Il sindaco vieta l’uso dei botti a Capodanno

29 Dicembre 2018

Ordinanza di Biondi su invito della prefettura: «Possono arrecare danni anche gravi a persone e animali»

L’AQUILA. Il sindaco dell’Aquila Pierluigi Biondi ha firmato un'ordinanza con cui si dispone il divieto, su tutto il territorio comunale, a partire da oggi, 29 dicembre 2018, e fino al giorno 2 gennaio 2019, di usare o portare con sé, nei luoghi pubblici o aperti al pubblico, materiale esplodente, accendere fuochi, far esplodere petardi, castagnole e simili artifici, esplodenti in genere anche se in libera vendita.
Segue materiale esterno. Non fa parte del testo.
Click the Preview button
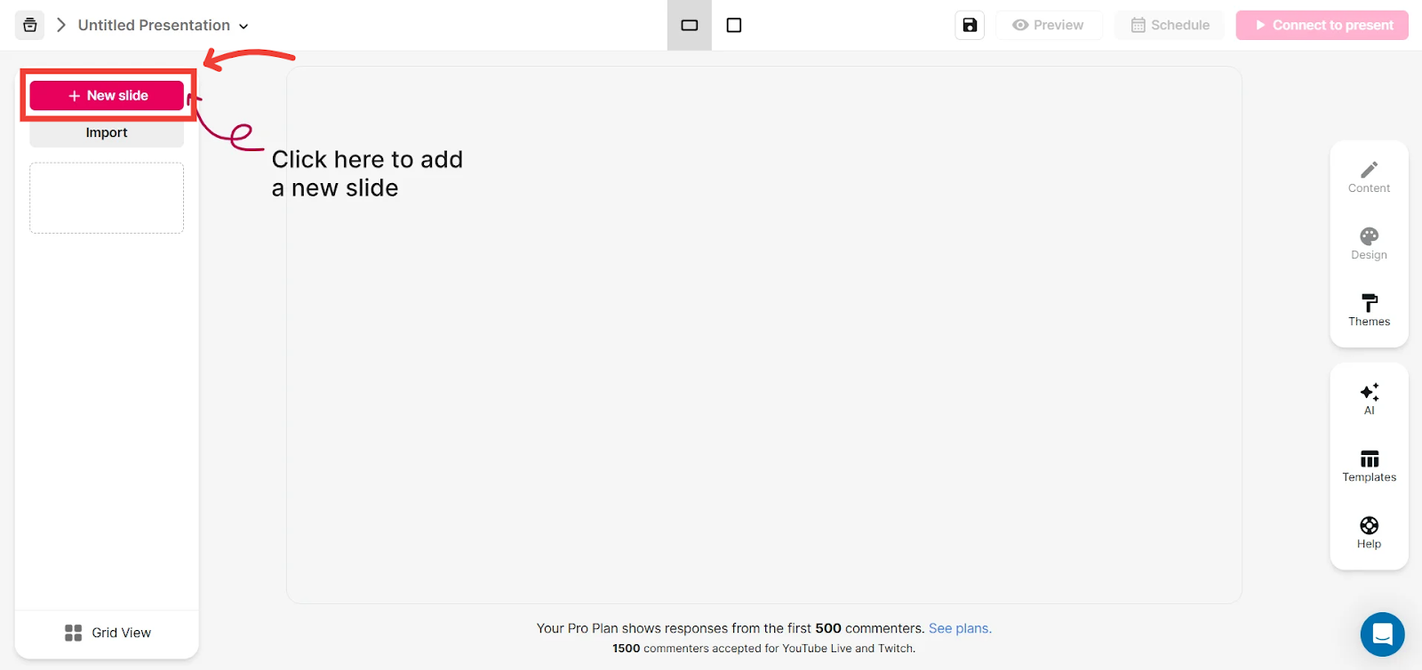1422x670 pixels. pyautogui.click(x=1049, y=25)
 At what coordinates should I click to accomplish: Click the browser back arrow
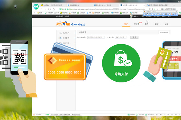tap(41, 9)
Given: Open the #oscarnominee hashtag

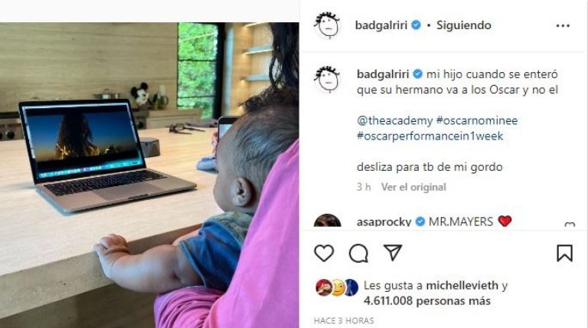Looking at the screenshot, I should 477,120.
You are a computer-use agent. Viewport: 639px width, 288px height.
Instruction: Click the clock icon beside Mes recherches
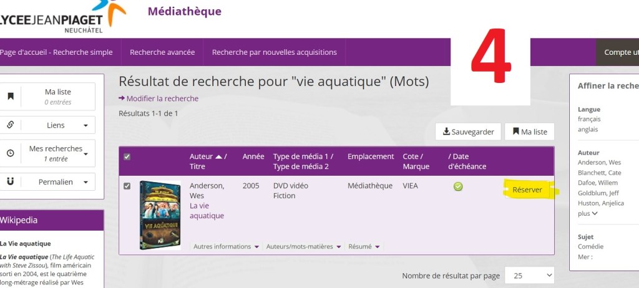point(11,153)
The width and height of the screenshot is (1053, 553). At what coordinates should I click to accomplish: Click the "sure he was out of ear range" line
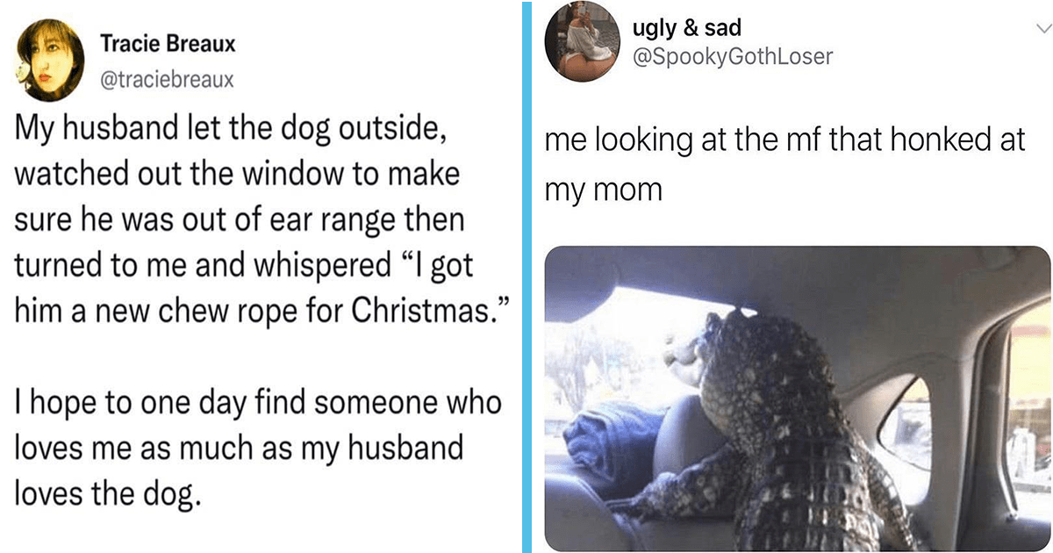point(239,219)
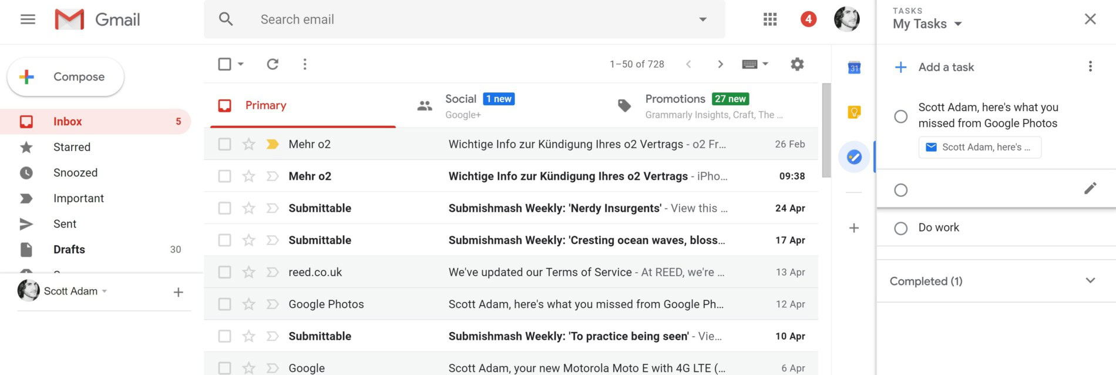Open Google Calendar side panel icon
Image resolution: width=1116 pixels, height=375 pixels.
pos(854,68)
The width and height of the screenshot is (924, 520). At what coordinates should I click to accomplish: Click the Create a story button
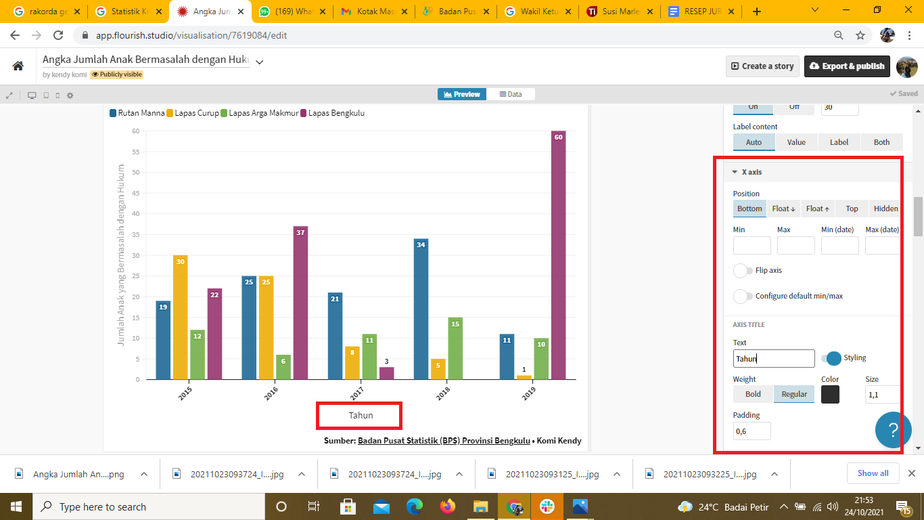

Nel provvedimento si ricorda come «la consuetudine di festeggiare la notte di Capodanno con il lancio di petardi, botti e artifici pirotecnici di vario genere, possa provocare infortuni, talvolta con danni gravi e irreversibili a persone e cose, e che l’esperienza ha dimostrato nel tempo che tale consuetudine», si legge nell’ordinanza del sindaco Biondi, «possa costituire un oggettivo pericolo anche nel caso di utilizzo di petardi di libera vendita, in quanto materiali esplodenti in grado di provocare danni fisici, sia agli utilizzatori, che ai soggetti che ne siano fortuitamente colpiti».
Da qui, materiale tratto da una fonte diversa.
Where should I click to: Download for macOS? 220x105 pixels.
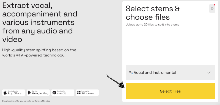63,93
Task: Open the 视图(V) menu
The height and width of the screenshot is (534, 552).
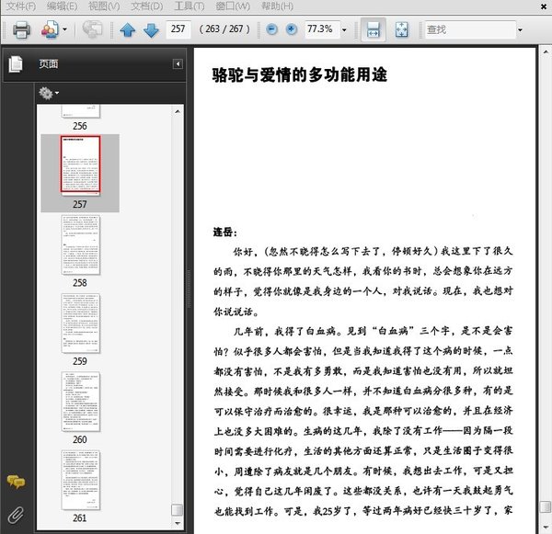Action: [104, 6]
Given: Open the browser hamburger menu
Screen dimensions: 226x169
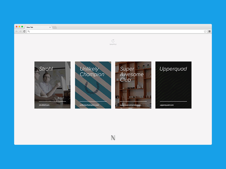Looking at the screenshot, I should click(209, 31).
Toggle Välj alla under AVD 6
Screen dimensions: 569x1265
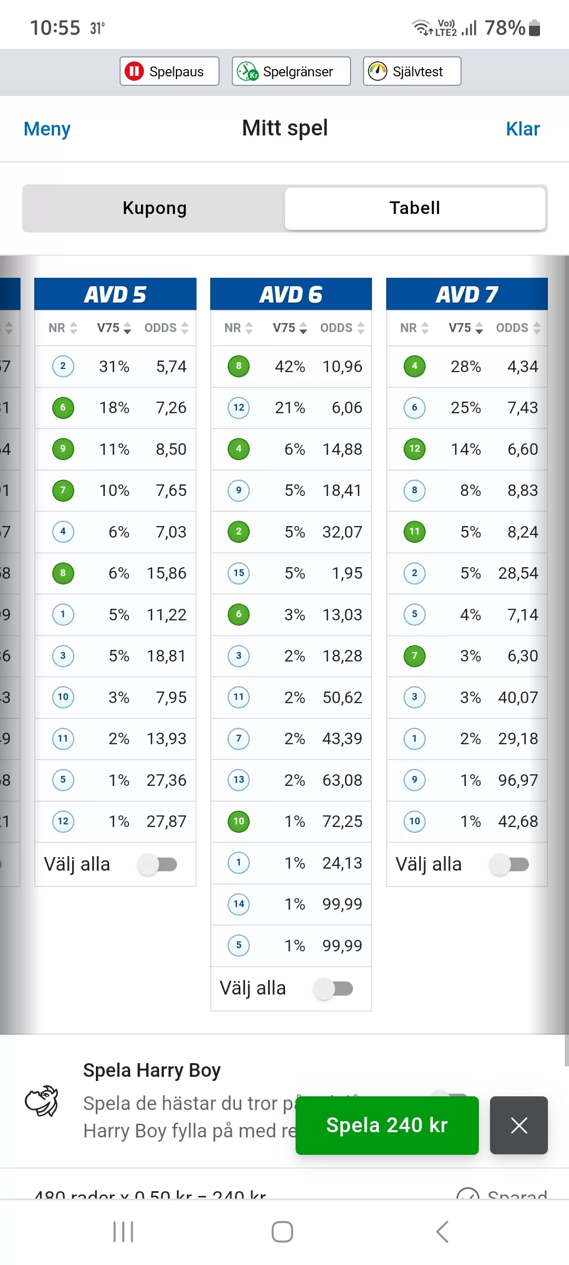[333, 989]
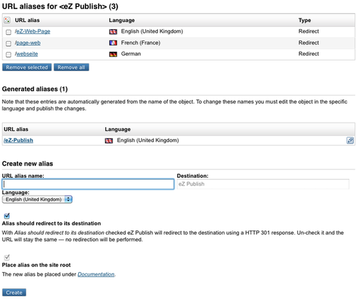Select the /page-web alias checkbox
This screenshot has height=299, width=359.
[x=8, y=44]
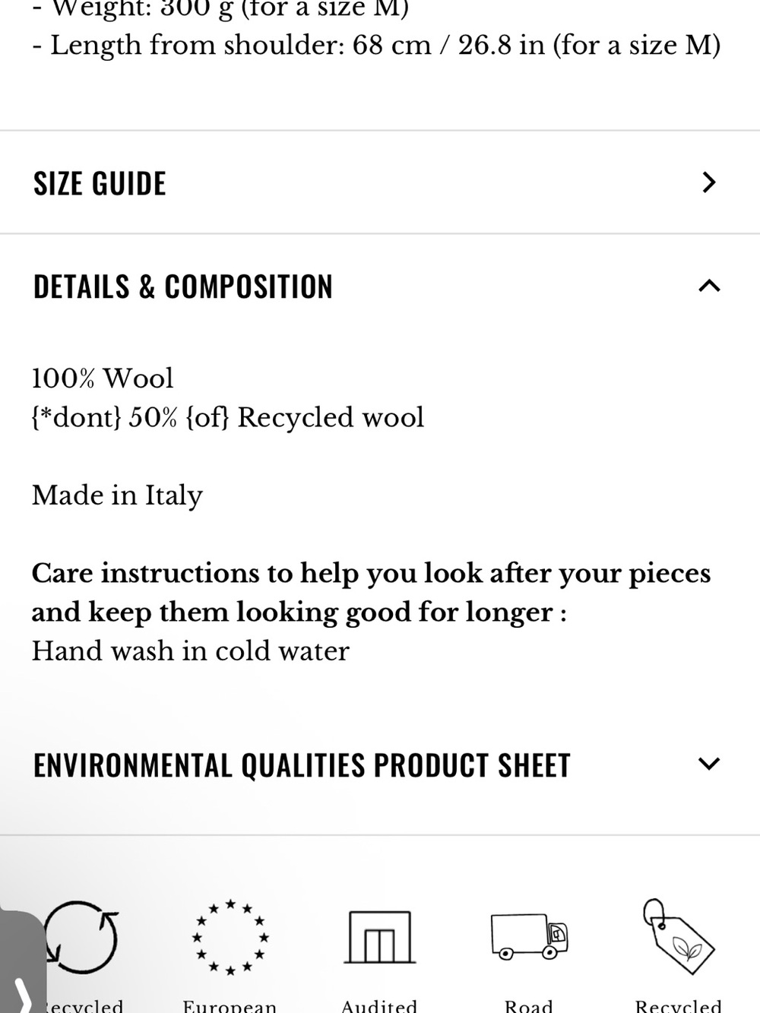Screen dimensions: 760x1013
Task: Select the DETAILS & COMPOSITION heading
Action: pos(183,287)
Nell’ordinanza, inoltre, si sottolinea che «l’uso e l’esplosione di tali prodotti possono provocare danni alla salute anche sotto il profilo dello stress, in particolare sui soggetti più deboli», e che «le deflagrazioni cagionano analoghe conseguenze negative sugli animali, causando negli stessi spavento, perdita del senso dell’orientamento e rischio di smarrimento, con conseguente pregiudizio per la loro stessa incolumità e per la sicurezza in generale e stradale».
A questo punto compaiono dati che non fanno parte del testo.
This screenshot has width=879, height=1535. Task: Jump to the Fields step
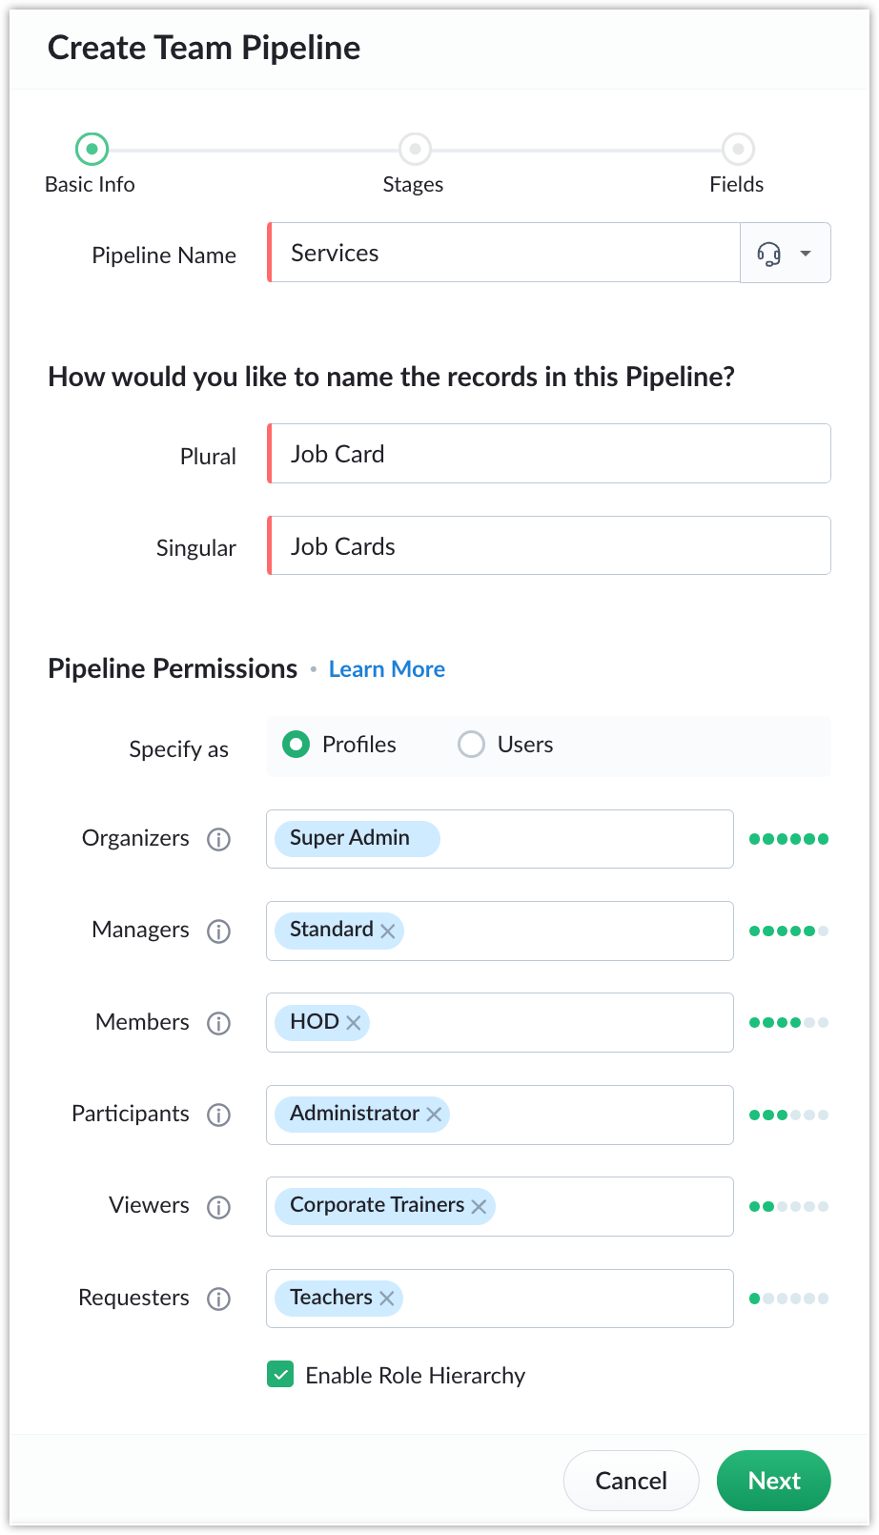click(738, 150)
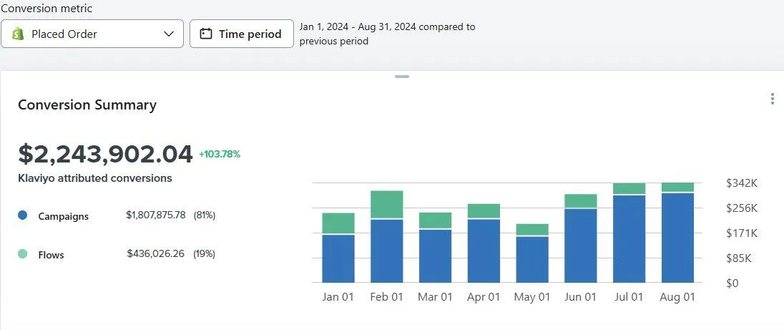Select the Campaigns legend label

(x=63, y=216)
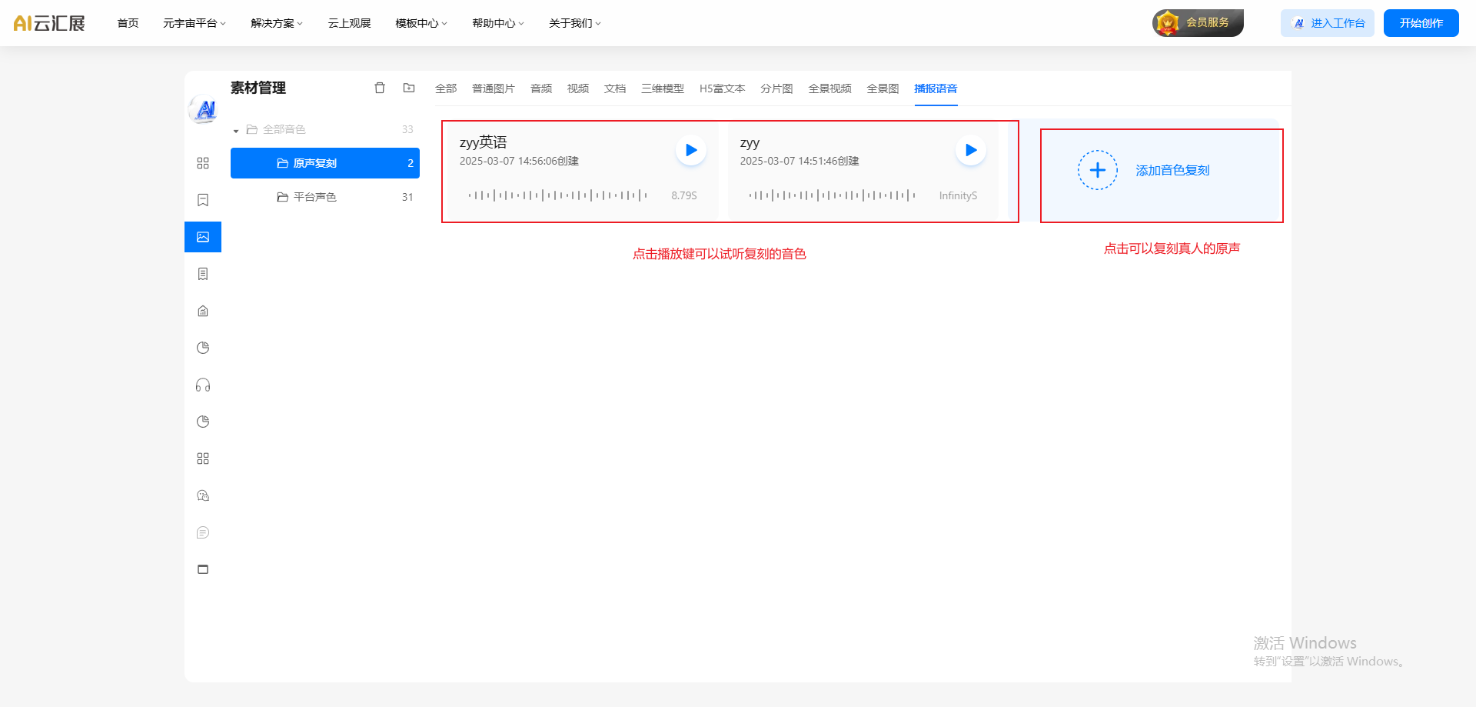The image size is (1476, 707).
Task: Click the trash delete icon beside 素材管理
Action: (x=379, y=88)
L’inosservanza del divieto imposto dal provvedimento del sindaco, comporterà una multa fino a 500 euro.
L’ordinanza è pubblicata nella sezione “Provvedimenti/Provvedimenti organi di indirizzo politico” dell’area “Amministrazione trasparente” del sito internet del Comune dell’Aquila, all'indirizzo ww.comune.laquila.it.
Sono molti oramai i sindaci che, su suggerimento delle prefetture – come nel caso di quella dell’Aquila – hanno vietato, già da qualche anno, l’uso di petardi e materiali esplodenti per la notte di Capodanno e anche nei giorni precedenti e successivi all’inizio del nuovo anno.
I danni alle persone possono essere causate anche da materiale inesploso che può essere raccolto in strada dai bambini.